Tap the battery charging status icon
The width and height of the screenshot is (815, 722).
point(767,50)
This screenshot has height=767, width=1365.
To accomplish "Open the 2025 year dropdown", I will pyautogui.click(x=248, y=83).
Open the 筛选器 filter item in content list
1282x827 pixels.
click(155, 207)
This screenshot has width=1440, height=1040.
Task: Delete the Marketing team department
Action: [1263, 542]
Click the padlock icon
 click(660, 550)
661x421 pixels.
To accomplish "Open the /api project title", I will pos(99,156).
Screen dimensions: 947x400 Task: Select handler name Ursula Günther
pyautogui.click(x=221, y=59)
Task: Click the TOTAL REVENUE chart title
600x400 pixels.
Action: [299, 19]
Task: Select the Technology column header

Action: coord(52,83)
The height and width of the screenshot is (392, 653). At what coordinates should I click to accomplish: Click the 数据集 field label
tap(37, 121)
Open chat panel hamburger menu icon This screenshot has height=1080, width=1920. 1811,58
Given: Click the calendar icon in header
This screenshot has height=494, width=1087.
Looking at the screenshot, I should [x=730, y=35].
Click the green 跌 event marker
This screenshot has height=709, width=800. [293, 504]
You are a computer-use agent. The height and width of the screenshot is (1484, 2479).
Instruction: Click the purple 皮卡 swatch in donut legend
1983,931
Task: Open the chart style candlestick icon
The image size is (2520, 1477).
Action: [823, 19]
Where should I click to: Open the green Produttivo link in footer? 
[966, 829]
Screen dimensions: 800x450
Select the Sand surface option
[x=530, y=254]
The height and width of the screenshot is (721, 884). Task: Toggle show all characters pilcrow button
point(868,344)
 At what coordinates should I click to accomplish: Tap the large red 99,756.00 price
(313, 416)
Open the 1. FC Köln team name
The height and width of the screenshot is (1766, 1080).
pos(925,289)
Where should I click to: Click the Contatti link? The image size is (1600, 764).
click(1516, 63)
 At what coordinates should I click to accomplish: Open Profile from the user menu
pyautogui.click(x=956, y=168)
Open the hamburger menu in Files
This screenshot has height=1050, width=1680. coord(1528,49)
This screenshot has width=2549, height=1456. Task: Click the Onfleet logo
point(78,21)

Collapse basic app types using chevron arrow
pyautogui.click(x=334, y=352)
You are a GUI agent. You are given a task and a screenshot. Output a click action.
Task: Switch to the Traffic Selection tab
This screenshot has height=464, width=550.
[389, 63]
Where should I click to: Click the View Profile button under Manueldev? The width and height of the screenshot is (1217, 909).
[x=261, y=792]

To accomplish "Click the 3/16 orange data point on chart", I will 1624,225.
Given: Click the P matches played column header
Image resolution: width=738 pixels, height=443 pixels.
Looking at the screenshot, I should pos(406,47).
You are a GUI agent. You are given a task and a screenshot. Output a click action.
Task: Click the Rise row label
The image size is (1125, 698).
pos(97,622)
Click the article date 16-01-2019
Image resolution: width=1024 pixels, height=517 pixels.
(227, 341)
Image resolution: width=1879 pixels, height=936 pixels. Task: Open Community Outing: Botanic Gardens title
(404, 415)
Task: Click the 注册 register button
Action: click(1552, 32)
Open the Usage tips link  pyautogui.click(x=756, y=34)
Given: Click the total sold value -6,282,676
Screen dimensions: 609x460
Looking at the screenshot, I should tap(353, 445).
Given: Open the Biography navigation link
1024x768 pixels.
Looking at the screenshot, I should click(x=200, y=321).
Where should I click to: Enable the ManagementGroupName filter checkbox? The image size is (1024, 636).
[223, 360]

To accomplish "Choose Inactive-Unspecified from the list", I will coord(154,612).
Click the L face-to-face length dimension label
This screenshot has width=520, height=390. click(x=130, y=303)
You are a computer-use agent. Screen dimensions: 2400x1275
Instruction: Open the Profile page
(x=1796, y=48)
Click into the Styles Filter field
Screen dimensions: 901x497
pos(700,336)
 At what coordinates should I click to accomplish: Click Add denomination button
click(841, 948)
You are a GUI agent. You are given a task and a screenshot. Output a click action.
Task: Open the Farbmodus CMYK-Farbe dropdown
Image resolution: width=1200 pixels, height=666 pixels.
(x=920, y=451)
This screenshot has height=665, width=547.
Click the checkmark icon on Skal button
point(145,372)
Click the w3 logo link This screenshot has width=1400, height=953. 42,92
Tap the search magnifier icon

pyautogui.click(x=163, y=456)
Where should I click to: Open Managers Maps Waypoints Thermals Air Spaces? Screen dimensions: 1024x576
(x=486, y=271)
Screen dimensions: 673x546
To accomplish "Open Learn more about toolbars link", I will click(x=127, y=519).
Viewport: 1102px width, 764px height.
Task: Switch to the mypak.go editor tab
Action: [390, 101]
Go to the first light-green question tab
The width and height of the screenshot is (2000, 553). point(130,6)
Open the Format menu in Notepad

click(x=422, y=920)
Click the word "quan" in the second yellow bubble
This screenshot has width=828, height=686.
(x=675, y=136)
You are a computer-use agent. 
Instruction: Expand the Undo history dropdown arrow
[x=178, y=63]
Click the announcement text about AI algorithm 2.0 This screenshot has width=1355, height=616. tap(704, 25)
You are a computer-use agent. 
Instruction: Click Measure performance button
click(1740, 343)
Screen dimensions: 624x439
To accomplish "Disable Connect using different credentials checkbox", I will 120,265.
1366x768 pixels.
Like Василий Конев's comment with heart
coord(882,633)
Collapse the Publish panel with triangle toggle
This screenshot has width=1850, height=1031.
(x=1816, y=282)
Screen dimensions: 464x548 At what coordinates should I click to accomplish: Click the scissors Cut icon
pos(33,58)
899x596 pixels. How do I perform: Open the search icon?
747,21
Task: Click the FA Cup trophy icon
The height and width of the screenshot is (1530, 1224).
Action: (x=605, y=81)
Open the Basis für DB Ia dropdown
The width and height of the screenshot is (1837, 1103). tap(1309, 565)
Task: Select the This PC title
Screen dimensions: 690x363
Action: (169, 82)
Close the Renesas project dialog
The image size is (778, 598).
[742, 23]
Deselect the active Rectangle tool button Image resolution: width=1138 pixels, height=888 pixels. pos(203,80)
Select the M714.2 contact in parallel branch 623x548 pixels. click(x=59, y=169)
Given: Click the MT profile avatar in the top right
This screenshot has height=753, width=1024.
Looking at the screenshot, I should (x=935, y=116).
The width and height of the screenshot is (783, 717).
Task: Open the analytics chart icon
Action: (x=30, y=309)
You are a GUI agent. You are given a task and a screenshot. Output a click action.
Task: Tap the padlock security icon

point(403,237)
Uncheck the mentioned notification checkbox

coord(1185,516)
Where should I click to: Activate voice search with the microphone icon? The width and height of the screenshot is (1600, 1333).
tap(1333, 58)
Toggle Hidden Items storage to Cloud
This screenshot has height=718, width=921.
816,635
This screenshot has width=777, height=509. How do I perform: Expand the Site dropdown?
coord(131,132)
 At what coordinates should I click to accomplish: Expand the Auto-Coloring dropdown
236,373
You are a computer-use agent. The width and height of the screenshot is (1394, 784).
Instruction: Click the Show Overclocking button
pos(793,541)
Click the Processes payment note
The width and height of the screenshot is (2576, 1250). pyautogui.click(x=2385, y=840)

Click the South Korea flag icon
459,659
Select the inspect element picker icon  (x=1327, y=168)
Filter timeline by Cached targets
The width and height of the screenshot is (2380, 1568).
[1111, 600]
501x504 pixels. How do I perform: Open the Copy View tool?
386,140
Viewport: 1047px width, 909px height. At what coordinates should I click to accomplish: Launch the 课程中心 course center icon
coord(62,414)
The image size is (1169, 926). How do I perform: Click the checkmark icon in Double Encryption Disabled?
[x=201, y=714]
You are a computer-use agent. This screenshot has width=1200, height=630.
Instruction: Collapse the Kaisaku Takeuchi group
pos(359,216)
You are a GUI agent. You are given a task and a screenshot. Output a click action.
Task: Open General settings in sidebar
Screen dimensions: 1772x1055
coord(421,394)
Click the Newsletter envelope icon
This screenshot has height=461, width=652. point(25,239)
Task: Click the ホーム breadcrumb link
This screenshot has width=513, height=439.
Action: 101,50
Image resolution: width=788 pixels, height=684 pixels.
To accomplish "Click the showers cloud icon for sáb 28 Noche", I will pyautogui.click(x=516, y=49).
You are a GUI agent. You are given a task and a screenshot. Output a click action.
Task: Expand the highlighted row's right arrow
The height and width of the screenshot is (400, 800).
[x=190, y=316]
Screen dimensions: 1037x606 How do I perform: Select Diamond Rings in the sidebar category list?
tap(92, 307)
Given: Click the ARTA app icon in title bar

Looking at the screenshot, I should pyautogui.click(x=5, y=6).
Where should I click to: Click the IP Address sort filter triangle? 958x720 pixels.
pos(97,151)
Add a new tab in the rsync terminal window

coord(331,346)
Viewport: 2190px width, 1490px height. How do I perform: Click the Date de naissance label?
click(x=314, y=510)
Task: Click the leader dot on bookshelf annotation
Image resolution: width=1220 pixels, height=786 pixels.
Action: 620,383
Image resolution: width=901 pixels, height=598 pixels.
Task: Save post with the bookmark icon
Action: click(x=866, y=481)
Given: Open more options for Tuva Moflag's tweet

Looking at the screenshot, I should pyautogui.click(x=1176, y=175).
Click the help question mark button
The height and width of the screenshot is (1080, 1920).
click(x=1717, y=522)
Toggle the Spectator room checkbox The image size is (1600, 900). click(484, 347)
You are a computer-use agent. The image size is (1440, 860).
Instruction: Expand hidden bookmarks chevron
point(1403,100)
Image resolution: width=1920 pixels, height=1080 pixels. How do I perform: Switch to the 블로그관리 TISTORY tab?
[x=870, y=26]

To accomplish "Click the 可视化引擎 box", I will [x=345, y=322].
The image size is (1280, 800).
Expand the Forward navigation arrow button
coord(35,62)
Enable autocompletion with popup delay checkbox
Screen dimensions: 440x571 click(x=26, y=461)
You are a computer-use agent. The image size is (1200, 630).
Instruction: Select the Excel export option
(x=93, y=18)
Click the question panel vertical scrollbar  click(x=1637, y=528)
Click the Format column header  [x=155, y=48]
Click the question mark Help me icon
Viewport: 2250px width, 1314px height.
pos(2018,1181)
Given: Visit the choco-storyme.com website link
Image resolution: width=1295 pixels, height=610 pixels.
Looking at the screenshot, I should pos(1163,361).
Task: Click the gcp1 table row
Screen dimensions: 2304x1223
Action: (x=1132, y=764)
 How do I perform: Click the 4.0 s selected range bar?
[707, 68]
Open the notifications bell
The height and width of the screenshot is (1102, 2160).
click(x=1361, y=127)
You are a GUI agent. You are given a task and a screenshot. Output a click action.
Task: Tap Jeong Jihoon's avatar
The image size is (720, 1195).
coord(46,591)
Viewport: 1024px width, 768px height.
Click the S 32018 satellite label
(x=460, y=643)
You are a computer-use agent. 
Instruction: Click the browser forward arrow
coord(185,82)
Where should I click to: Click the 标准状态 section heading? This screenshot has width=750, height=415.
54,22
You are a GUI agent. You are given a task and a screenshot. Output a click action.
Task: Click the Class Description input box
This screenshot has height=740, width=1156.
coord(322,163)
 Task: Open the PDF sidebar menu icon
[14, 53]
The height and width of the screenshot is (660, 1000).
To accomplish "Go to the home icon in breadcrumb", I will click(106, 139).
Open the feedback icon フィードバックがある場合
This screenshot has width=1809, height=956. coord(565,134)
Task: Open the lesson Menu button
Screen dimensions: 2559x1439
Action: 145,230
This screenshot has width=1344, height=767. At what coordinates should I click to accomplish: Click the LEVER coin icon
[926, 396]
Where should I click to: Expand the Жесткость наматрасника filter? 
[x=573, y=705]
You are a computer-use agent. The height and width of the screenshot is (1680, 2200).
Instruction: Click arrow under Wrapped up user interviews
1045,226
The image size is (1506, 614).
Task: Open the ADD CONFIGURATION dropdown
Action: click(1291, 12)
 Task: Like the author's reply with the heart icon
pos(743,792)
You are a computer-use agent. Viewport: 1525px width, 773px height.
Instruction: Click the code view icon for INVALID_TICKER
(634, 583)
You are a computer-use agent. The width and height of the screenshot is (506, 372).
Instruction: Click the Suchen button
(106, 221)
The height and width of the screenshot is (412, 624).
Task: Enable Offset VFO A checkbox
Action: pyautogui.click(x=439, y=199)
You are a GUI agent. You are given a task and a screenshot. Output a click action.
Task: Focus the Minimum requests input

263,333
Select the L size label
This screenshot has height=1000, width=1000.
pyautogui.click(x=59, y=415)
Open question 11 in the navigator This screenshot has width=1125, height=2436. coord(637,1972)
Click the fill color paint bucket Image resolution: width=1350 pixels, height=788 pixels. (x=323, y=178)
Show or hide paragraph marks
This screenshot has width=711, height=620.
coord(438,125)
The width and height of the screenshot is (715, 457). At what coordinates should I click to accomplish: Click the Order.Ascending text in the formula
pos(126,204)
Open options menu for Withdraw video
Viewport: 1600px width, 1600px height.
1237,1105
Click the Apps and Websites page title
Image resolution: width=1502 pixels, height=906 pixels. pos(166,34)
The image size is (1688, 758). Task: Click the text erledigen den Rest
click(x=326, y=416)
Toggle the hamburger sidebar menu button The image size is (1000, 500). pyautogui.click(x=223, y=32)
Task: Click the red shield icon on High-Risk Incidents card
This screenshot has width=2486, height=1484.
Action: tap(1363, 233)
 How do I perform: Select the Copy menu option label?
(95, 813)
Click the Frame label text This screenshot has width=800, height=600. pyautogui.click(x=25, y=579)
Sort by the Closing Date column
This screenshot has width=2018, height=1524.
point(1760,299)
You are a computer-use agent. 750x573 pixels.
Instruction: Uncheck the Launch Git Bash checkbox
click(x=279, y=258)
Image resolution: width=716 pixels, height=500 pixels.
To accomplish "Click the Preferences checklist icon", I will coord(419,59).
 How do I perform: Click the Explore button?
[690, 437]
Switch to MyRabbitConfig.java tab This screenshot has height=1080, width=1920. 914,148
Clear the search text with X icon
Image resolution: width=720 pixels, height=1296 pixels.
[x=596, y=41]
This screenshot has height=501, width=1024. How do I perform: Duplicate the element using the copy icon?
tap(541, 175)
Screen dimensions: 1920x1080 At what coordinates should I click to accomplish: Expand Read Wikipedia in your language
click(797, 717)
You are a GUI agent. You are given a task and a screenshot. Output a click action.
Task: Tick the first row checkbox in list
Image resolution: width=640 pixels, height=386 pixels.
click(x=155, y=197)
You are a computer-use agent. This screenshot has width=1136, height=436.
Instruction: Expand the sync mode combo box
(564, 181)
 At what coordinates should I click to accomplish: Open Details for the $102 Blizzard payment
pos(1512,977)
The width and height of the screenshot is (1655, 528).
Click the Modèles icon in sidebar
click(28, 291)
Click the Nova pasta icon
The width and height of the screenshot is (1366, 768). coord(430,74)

**********

Can you quote the data exactly, starting at the beginning and ending at the line that contains "I will pos(99,156)."?

Tap the battery charging status icon
The width and height of the screenshot is (815, 722).
point(767,50)
This screenshot has height=767, width=1365.
To accomplish "Open the 2025 year dropdown", I will pyautogui.click(x=248, y=83).
Open the 筛选器 filter item in content list
1282x827 pixels.
click(155, 207)
This screenshot has width=1440, height=1040.
Task: Delete the Marketing team department
Action: [1263, 542]
Click the padlock icon
 click(660, 550)
661x421 pixels.
To accomplish "Open the /api project title", I will pos(99,156).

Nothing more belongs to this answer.